How To Build Intrigue For Environmental Science In The Heart Of Your Students!

Children love to play, but what if they could be taught to play in a way that enriches their encounters with the natural world and empowers them to bring their imaginative creations and thoughts to life!

Science is the bridge between fantasy and reality. The imagination is the first and most important laboratory for any scientist, no matter what their field of expertise. It is in the imagination of the scientist that the most important data, the results to experiments, and other various factors are put to the test.

The truth is, science is where the wonder that comes so naturally to children is kept alive, and is the platform that allows that wonder to be sustained and truly blossom. Science in and of itself is exciting enough as it is, a science teacher does not need to do so much to make science more exciting, they only need to reveal to their students that when they wake up to seeing the magnificence of the natural world around them, there is truly nothing more exciting than science!

The scientific method is a model for absorbing your self completely in the natural world, developing a more sensitive and acute perception of nature, and intensifying your interactions with that through heightened awareness, sustained observation, and controlled experimentation.

Science Is The Ultimate Platform For Imaginative Exploration

One of the first lessons that inspire students to think outside the box regarding the world of science is the understanding that science is fueled by, and facilitated by a strong and active imagination. Especially in the modern context of particle physics, quantum mechanics, string theories, etc., a vivid imagination is more important that ever.

Many of the greatest and most profound discoveries in the field of science were first born in the imaginations of the minds of the individual scientists, who then experimented and applied their abstract mental visions to the practical material world.

This process of experimenting and observing the results of your own visions is about as exciting as bringing the make believe world of fantasy into the living breathing dimension of reality! Imagine the thrill of scientifically proving that a vision you had in your imagination is accurate, tangible and real!

Learning How To Observe And Think For Your Self

A scientist is taught to ask questions, and to use deductive reasoning to separate fact from fiction. Each individual observer is urged to stand on their own two feet and use their own mental faculties to derive their own personal conclusions.

This is incredibly important for the intellectual development of each individual student. Rather than merely memorizing facts and regurgitating the same information that was spoon fed to them, students learn how to view things objectively, how to organize and process information, and to observe and scrutinize the testable factors through controlled experimentation.

The World Is Your Field Science Laboratory

Once the first epiphany regarding the intellectually empowering aspects of science has been realized, the student of natural sciences now begins to perceive and experience the world around them differently. Now they are able to fully utilize the potential of the human brain, and tune the instrument of their mind to perceive the patterns in nature to subtler and finer degrees.

When one learns to observe their natural surroundings from the perspective of a field biologist, the endless wonder and excitement of life is ever present. It is this very sense of wonder that is the natural domain of the scientist, who uses this wonder and curiosity to explore and derive their own logical explanations and physical demonstrations.

Developing and Proving Your Own Scientific Theories

The scientific method is nothing less than the process of bringing the dimension of abstract mental thought to concrete material reality. One completely immerses themselves in the observation of patterns and interrelationships between the various factors influencing the object of their research. Once enough data has been collected and analyzed, one can begin deriving his or her own conclusions by utilizing the greatest tool for any scientist, the imagination.

In the imagination of the scientist various possible theories are developed. The scientist will test a theory by formulating various hypothesis, a projected result or expectations, and updating it with the results of various experiments.

When a hypothesis has been adequately tested and proven, it then becomes a theory.

These terms are often times confused; yet they are each a separate phase of the scientific method, and their purpose should be well understood…

Fact: Observations regarding an aspect of the world around us.
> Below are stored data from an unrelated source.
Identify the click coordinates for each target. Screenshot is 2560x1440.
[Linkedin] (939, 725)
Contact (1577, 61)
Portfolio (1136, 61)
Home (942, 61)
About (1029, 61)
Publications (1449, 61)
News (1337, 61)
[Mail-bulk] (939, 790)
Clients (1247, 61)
Such as: “It’s hot outside.”

Hypothesis: A possible explanation for an occurrence, pattern or phenomenon made as a departure point for further experimentation. Example: “It’s hot outside because the sun is out.”

Theory: A proposed conclusion with substantial proof derived from applying the scientific method, and validated through observation and experimentation. Example: “When the sun is out, it tends to make it hot outside.”
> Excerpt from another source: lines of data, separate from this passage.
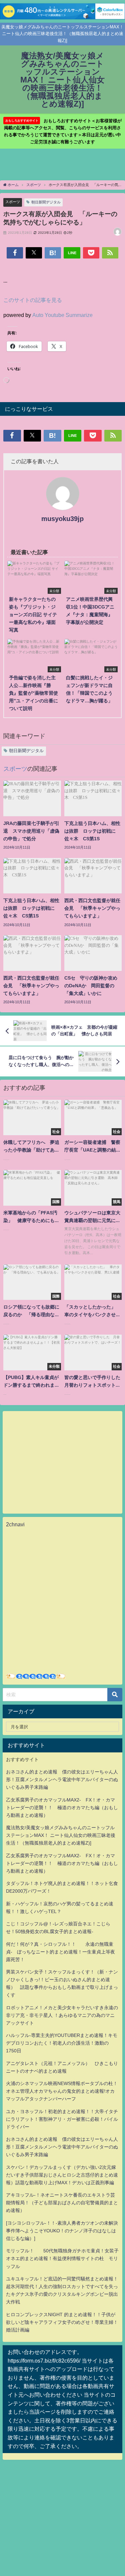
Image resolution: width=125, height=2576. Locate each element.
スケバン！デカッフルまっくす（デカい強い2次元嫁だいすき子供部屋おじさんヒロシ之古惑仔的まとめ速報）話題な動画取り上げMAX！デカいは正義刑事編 (62, 2175)
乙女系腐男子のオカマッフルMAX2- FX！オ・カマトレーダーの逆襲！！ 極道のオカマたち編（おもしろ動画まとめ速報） (62, 1807)
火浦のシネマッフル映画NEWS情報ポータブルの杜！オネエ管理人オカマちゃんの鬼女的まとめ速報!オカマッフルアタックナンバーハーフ (62, 2091)
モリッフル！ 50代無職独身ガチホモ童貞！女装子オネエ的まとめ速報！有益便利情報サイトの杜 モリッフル (62, 2258)
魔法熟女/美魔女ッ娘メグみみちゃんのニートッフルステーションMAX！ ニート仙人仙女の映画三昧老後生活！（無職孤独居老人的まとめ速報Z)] (60, 1835)
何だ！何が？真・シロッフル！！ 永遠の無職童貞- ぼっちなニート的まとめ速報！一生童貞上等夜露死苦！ (60, 1952)
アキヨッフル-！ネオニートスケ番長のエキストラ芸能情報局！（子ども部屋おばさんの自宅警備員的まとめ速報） (62, 2203)
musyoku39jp (62, 518)
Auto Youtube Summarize (62, 315)
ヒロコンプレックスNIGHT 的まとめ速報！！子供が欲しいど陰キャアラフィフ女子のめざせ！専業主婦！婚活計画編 (62, 2322)
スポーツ (12, 202)
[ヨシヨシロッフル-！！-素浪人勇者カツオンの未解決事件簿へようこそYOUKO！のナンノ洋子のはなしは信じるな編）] (62, 2231)
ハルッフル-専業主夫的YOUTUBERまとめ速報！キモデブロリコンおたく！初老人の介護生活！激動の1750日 (61, 2043)
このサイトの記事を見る (32, 300)
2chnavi (15, 1524)
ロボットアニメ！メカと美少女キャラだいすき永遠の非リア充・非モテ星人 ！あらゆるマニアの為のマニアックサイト (62, 2015)
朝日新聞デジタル (46, 202)
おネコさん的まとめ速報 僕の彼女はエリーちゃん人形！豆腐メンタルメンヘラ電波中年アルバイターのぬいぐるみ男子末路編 (62, 1779)
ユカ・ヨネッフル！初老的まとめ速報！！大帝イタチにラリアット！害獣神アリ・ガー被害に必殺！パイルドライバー (62, 2119)
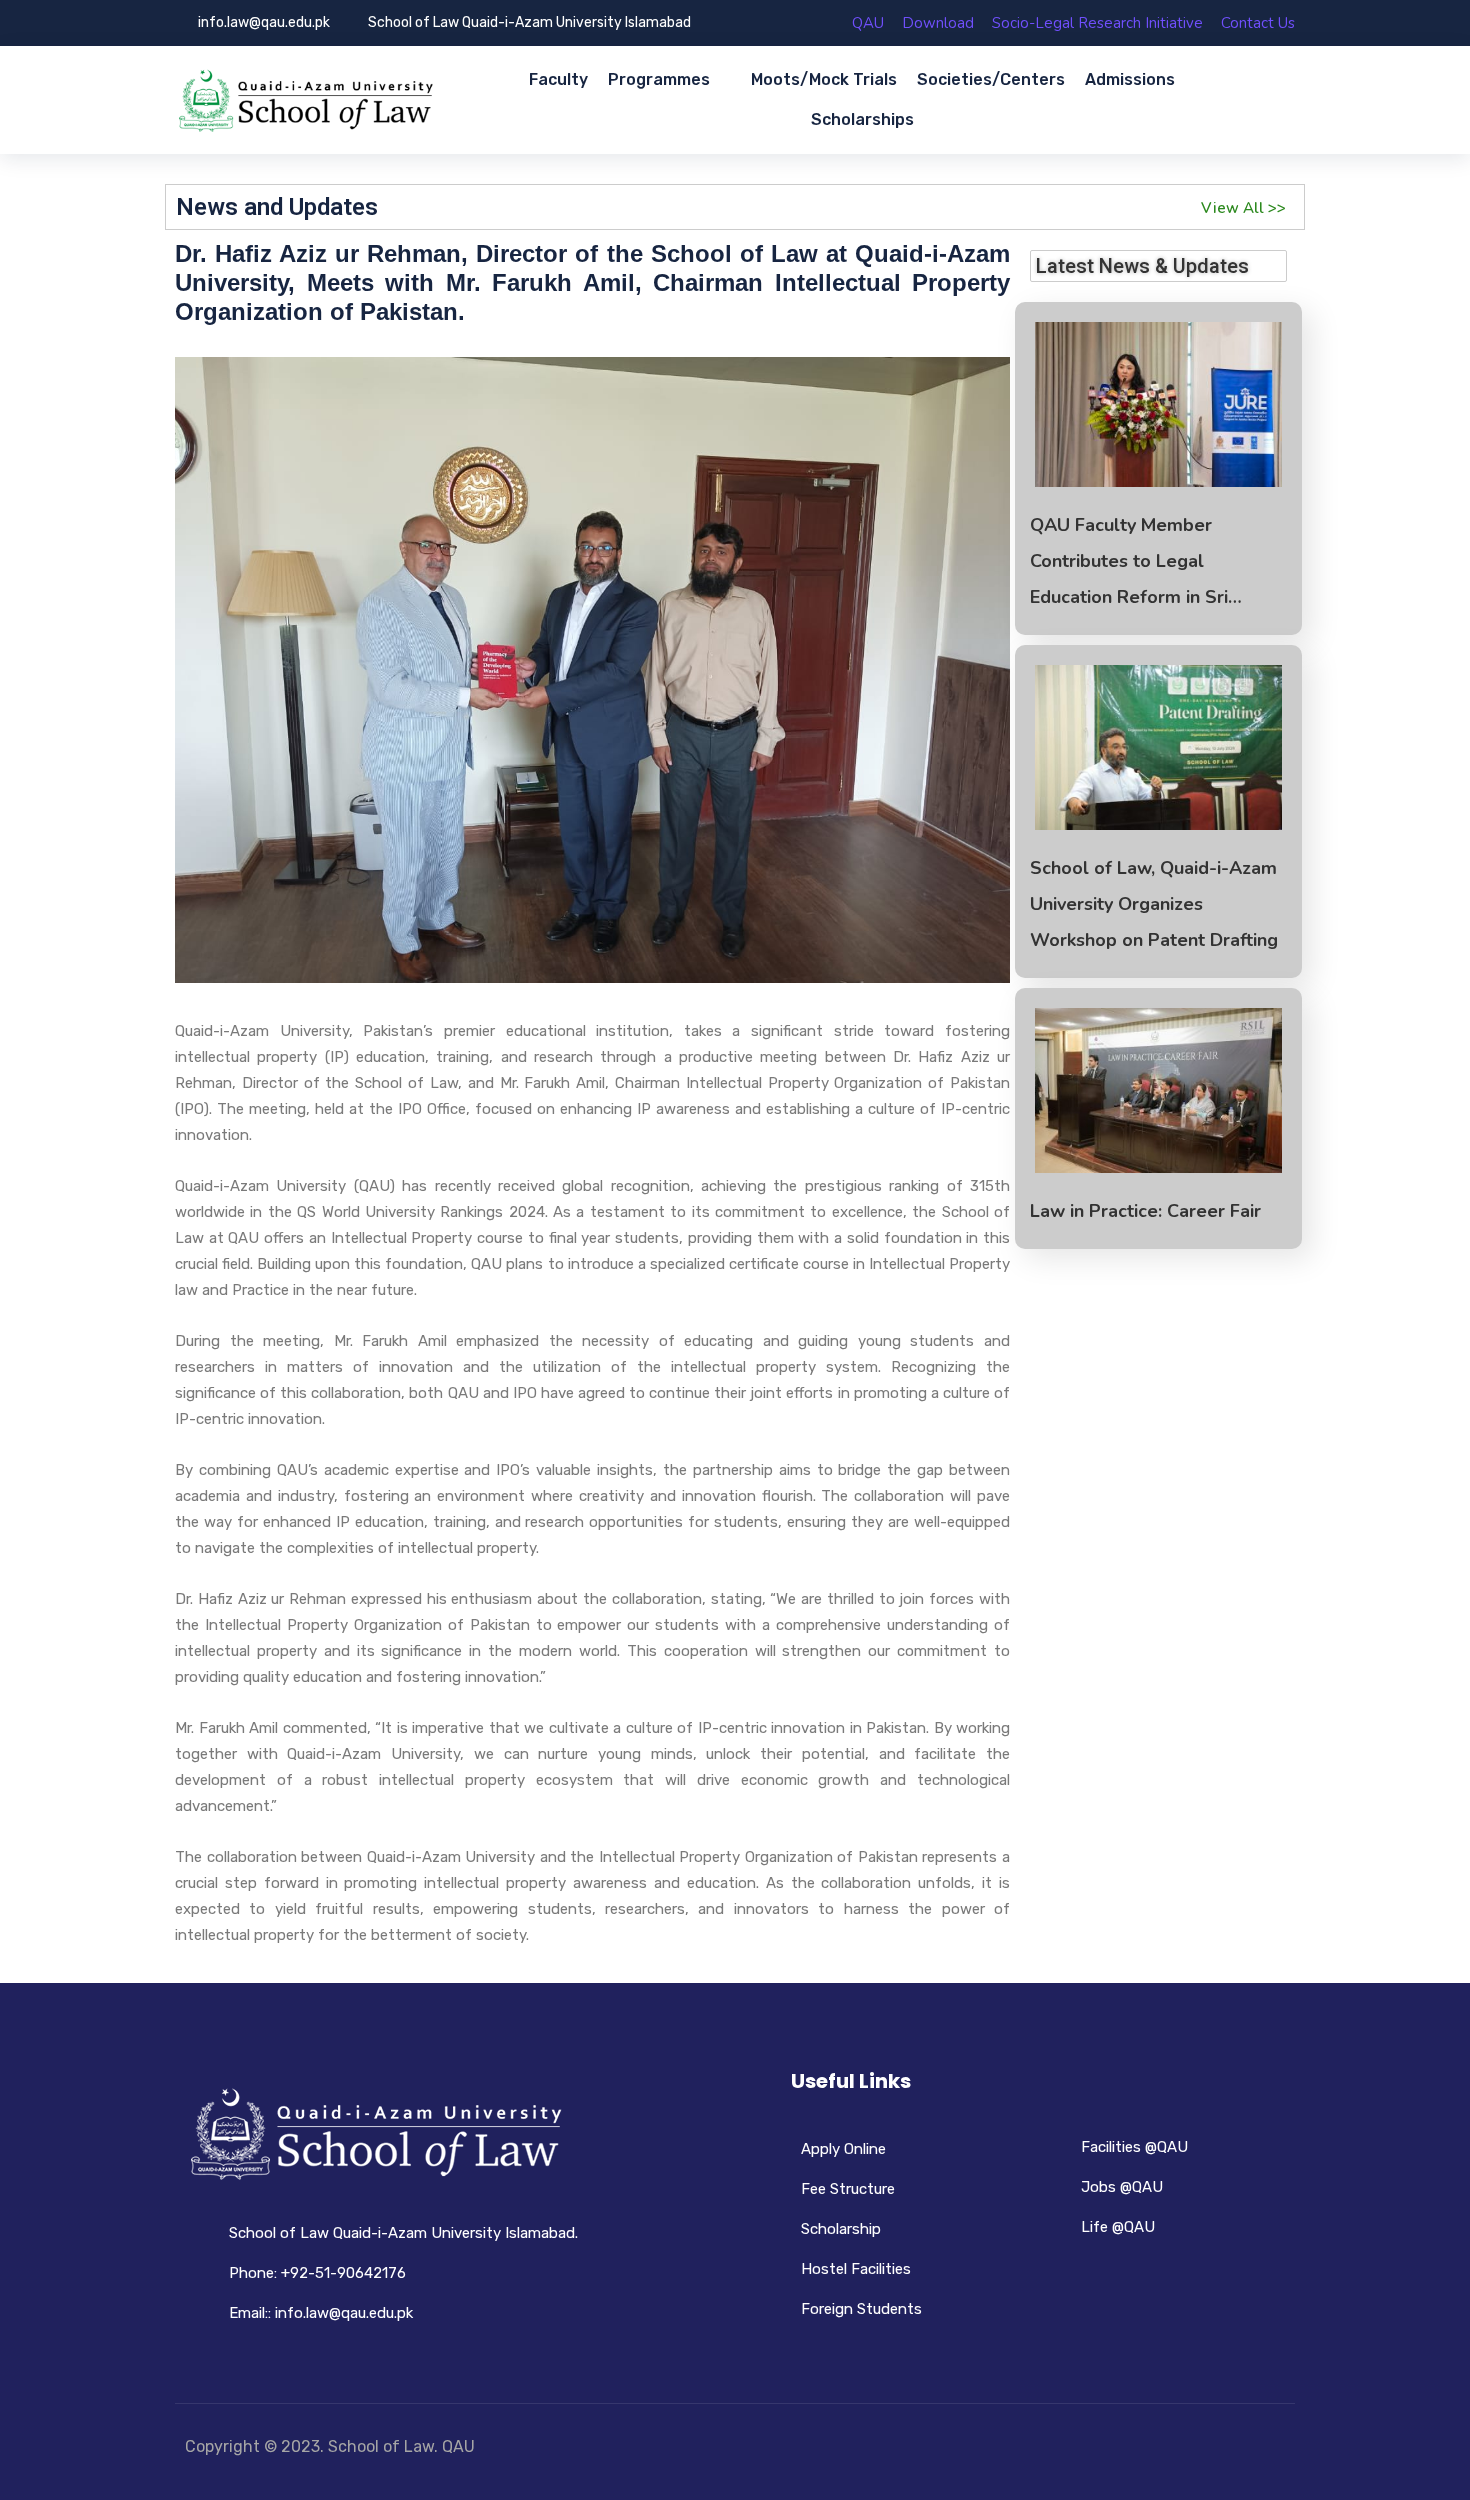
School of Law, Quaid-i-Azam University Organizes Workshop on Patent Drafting (1154, 904)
Law: A final statement based on continued experimental observations that explain some phenomenon of nature. A law involves a description about how something, but not necessarily why it happened. Example: Newton’s First Law of Motion.

The best way you can impart a passion for natural science in your students is to fuel your own passions and interests first and foremost. The more excited you get about science, the more you are able to convey the true spirit of science to your pupils.